Right. “That was not what we intended it for!”
Like what did we think they were going to use the guns for, coat racks?
Why would they? [laughs] It’s super weird. Then there’s people out here. They call it “luxury refugees” because they come here with a fucking iPhone. So it’s super weird because it’s our guns that made them flee their homes. And it’s a travesty. But they say they’re coming here and eating off of our countries money. But no, you’ve got it all wrong. We’re responsible for it.
They leave Syria at Swedish gunpoint, but Sweden wants to bear no responsibility. And that’s the same thing we’re doing. But of course it’s our responsibility.
It’s the whole point. We are actually selling guns. And guns kill people. So we are responsible.
Do you feel like music has the power to help educate people about these things that aren’t being talked about? Like it has the power to sort of help course correct?
It’s like there are two camps. And both camps want to feel secure. And both camps want love to win. We all want the same thing. But one camp is acting out of fear. And the other camp—they might be scared as well—but they get that it’s foolish to be scared of other people. Human rights are for everybody. Not just for those of us who were lucky enough to be born here in Sweden. I actually think we want the same things.
I think it’s the same thing with Trump versus Bernie Sanders. Well. No. That’s stupid. Trump obviously just wants to make money. He doesn’t even care how he will be remembered. But I think most people have the same inner goals. Like peace. I think everybody wants peace. And people are like so we need to do a little war over so we can have peace, and the other camp’s like no we have peace right now.
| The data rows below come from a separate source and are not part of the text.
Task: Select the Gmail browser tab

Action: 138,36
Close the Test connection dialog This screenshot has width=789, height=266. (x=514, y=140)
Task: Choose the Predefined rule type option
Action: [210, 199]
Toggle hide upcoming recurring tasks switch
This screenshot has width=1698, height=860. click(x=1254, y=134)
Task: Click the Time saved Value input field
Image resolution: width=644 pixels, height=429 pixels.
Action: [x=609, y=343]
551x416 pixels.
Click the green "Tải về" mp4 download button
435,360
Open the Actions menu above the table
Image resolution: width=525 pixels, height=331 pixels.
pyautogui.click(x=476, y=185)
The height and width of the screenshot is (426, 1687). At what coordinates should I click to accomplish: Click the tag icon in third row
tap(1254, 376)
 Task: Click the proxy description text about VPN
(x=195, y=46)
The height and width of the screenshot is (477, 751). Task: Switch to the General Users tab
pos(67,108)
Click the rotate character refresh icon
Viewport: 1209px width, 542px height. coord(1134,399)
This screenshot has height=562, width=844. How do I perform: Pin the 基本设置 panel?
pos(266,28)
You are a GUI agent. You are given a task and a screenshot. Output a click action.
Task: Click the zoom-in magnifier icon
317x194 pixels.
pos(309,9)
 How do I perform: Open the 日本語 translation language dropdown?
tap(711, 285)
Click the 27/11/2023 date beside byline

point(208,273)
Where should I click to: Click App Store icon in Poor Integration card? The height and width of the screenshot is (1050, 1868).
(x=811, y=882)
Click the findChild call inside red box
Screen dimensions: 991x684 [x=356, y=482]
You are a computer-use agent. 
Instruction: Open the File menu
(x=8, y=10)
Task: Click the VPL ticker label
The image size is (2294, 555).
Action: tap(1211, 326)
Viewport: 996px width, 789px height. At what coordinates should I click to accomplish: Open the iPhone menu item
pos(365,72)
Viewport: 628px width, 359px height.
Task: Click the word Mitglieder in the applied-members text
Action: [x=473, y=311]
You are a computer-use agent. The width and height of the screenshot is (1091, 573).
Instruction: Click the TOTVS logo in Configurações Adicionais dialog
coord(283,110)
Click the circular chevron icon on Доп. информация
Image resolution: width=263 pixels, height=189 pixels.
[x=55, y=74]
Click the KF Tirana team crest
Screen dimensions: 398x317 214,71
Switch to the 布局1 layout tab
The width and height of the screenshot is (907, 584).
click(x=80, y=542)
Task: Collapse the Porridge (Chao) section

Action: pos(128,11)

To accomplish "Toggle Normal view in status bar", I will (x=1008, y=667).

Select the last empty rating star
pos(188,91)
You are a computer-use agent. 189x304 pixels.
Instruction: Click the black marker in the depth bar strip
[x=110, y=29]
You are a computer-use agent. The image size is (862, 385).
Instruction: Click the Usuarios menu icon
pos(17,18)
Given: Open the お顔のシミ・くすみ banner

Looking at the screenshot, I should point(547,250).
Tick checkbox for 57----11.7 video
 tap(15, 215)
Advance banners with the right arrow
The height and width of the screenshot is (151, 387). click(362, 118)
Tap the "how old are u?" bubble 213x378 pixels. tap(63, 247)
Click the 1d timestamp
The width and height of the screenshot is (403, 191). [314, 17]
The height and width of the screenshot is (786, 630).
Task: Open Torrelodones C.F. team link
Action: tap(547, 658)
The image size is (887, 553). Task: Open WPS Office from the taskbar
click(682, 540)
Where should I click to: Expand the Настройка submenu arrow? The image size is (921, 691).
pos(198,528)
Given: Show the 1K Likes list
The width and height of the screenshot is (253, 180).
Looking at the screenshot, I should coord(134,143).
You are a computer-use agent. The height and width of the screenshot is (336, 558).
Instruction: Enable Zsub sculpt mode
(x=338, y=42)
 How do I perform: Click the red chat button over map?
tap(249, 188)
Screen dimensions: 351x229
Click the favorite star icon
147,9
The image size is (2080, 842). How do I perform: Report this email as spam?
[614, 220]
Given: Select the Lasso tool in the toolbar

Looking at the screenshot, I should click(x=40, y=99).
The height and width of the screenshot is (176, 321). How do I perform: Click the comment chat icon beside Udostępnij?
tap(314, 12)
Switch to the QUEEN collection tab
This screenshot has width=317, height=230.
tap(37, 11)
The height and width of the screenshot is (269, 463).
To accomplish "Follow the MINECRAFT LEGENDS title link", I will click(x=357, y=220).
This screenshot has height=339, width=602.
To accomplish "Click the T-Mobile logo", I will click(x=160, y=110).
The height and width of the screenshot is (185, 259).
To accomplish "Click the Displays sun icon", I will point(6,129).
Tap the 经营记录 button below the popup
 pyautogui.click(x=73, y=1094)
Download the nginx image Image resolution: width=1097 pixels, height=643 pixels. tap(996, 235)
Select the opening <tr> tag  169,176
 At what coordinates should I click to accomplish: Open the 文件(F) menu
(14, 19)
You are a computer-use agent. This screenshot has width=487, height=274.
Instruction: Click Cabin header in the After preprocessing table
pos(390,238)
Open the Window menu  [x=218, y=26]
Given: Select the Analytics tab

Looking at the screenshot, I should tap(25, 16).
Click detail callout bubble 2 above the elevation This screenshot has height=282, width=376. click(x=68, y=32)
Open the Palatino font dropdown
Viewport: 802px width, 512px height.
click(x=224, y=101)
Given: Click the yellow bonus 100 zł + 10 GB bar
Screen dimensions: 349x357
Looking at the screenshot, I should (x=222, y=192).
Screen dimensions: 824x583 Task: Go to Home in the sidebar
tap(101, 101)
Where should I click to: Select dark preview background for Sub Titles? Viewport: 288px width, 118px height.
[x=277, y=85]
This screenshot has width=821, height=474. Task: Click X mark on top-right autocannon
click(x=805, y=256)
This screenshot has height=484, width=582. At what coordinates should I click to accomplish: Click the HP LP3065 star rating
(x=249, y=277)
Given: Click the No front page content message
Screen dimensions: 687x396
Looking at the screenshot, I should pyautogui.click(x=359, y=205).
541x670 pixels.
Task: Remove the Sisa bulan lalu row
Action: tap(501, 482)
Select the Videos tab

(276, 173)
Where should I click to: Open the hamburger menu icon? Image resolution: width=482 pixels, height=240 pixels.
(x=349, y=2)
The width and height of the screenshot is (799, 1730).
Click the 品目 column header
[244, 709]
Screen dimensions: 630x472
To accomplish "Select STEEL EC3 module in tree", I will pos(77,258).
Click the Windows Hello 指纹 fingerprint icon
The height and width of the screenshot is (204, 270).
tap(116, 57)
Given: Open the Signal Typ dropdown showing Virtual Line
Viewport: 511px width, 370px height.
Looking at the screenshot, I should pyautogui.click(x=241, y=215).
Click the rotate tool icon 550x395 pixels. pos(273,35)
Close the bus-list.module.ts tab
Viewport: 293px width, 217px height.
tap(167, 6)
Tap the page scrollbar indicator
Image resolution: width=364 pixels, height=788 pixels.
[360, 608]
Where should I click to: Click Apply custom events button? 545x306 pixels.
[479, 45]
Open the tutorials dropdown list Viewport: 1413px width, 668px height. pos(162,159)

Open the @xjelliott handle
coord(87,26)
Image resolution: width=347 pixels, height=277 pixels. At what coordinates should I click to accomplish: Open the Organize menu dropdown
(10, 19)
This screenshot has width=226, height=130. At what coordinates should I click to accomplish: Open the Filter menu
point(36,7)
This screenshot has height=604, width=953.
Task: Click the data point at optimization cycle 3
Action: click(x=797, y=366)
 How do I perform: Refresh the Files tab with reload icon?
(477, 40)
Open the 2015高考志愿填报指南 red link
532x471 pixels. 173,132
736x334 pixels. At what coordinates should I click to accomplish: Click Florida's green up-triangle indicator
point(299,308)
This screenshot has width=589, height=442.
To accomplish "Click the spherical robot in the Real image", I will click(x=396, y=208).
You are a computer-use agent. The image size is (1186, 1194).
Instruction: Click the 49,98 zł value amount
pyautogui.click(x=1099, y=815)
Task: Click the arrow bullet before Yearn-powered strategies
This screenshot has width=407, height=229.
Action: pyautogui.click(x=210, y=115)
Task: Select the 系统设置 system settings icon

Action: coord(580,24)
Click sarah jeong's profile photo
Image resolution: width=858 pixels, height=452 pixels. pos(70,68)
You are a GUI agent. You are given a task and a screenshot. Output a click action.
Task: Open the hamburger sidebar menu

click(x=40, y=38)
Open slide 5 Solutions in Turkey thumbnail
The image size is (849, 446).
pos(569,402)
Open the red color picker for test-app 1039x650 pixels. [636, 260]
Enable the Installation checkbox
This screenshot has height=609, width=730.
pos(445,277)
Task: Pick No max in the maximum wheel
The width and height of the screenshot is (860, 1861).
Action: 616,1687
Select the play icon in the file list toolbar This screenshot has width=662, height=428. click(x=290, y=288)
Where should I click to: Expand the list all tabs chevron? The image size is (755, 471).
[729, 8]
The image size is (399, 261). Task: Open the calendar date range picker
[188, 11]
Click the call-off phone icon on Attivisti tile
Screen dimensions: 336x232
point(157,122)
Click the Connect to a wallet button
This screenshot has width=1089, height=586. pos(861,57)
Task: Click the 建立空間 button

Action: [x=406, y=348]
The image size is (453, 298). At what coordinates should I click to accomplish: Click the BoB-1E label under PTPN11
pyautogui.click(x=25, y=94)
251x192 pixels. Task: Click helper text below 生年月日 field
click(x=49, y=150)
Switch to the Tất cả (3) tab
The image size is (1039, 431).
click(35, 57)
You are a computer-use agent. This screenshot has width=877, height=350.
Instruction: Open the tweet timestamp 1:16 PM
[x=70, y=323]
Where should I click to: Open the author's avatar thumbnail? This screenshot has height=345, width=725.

Why can’t we just continue having peace? But at the same time, when you walk into a Facebook commentary, it doesn’t matter if you’re right or if you’re left, we have cray people on both sides.
That’s for damn sure.
So now you’re saying this but you’re sounding exactly like the guy saying that, but you have different agendas. So you’re not going to meet just because you don’t want to learn anything? You get what I mean?
We need people to be bold. For people to show who they are. And it’s like here in Sweden we have a saying called “lagom.” I don’t know if you ever heard it. It means “I have enough so everyone around the table gets food too or a drink too.” You say “so what size do you want?” “a lagom,” so everyone around the table gets to have it. We need people to lead the lagom state of mind. There’s a time for lagom. There’s a time to show solidarity. But you shouldn’t get a cookie for doing it. You need to show who you are. We need to raise our hand and say stop. That’s what we teach our kids here in Sweden. That’s what we teach in kindergarten. “put up your hand and say stop.” With the song I guess I wanted people who actually are on our side to have the confidence to put up their hands and say stop. You’re free to say, you’re free to think. But please do it in a different room.
So to change gears, I have a weird question. Any time I do an interview I’ll spend the day before thinking about what questions I’m going to ask and kind of try to imagine what the interview will be like and where it’ll go. And I guess I was doing that last night right before I fell asleep, because I had a dream about this interview.
Oh really? That’s amazing!
In my dream, apparently Radiohead had recorded an EP of covers of your songs.
That would be so awesome!
And when I woke up I was trying to figure out whether that was a thing I had read somewhere or whether that was just something my subconscious came up with. So I wanted to ask you, since obviously that didn’t happen, or at least it hasn’t been announced yet. Since you just covered The Specials, if you could pick anyone to cover one of your songs, who would it be?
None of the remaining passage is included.